Once again, all these values may need tweaking, but this will get you started.
Uncheck "Use Backdrop Color," and set the RGB values for Color as usual, and this part is finished, too.
At this point, I recommend adding a test ball, and rendering, to make sure that the settings are where you need them to be. You still might need to tweak the Fog (Haze) and Ground Fog (Fog) after you get the rest of your scene set up, but this should allow you to test the base settings.

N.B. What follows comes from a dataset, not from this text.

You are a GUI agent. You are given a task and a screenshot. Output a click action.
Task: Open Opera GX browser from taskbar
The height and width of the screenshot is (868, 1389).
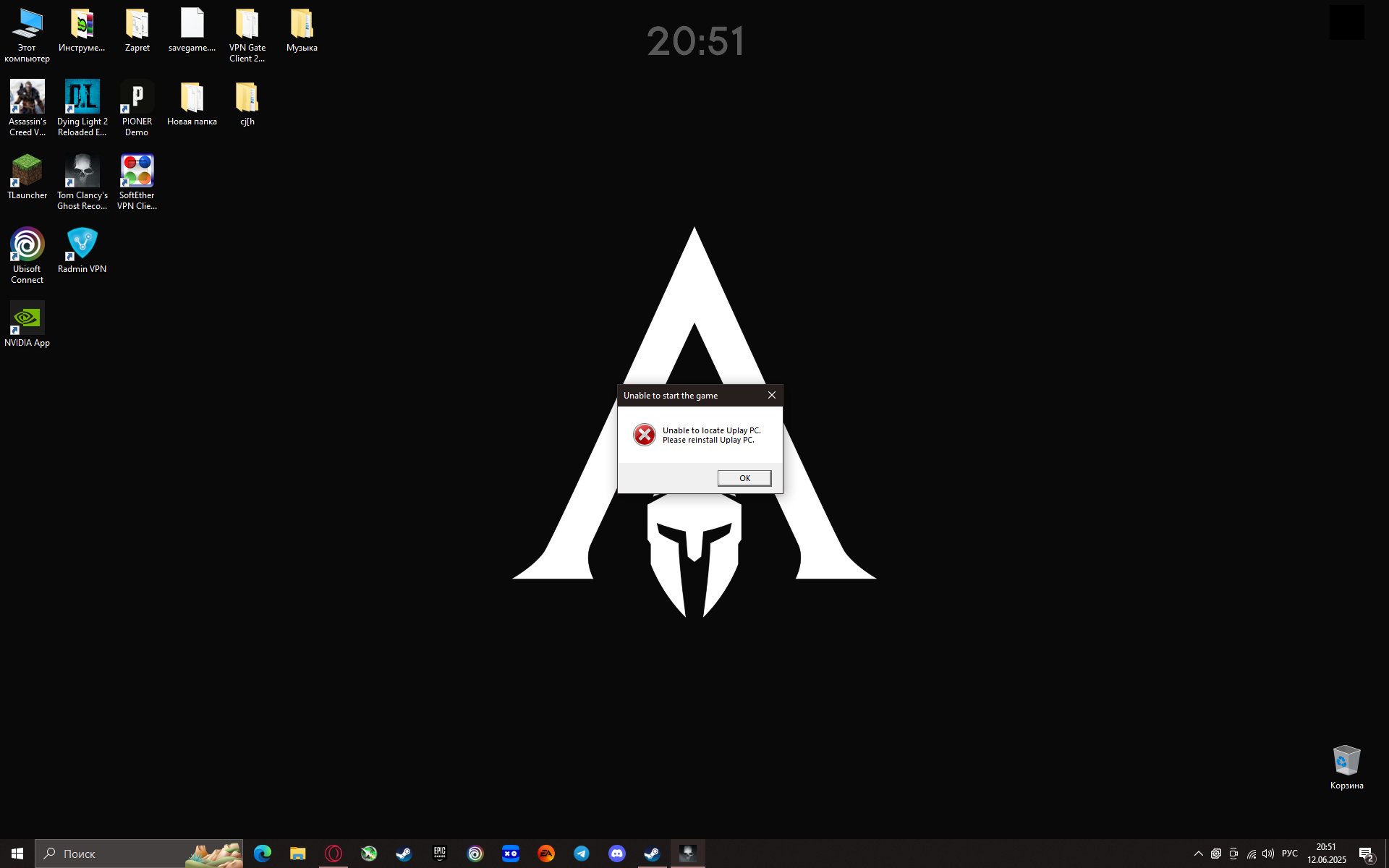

(In this example, the only tweaking I did was to change the Ground Fog Top value from 400 mm to 280 mm. Note, as well, that there is a ground plane in the Bryce version, but none in the LightWave image. That's why the fog color goes unbroken to the bottom. If I were setting this up for an actual image, I'd probably tweak the Light Color a bit, to better match the Bryce image. Yeah, the color as it stands exactly matches; but in Bryce, the Sun color is modified by the Altitude. In LightWave, it's not. So, at times, tweaking is in order.)
If you need help in Rendering, you can find some in the Beginning Rendering tutorial. Don't forget to enable Ray Trace Shadows, if you want the Sun to cast shadows in your scene. (Distant lights, like our Sun, cannot use Shadow Maps.) To do that, just go to Render > Options: Render Options and check Ray Trace Shadows in the Render Options panel that opens.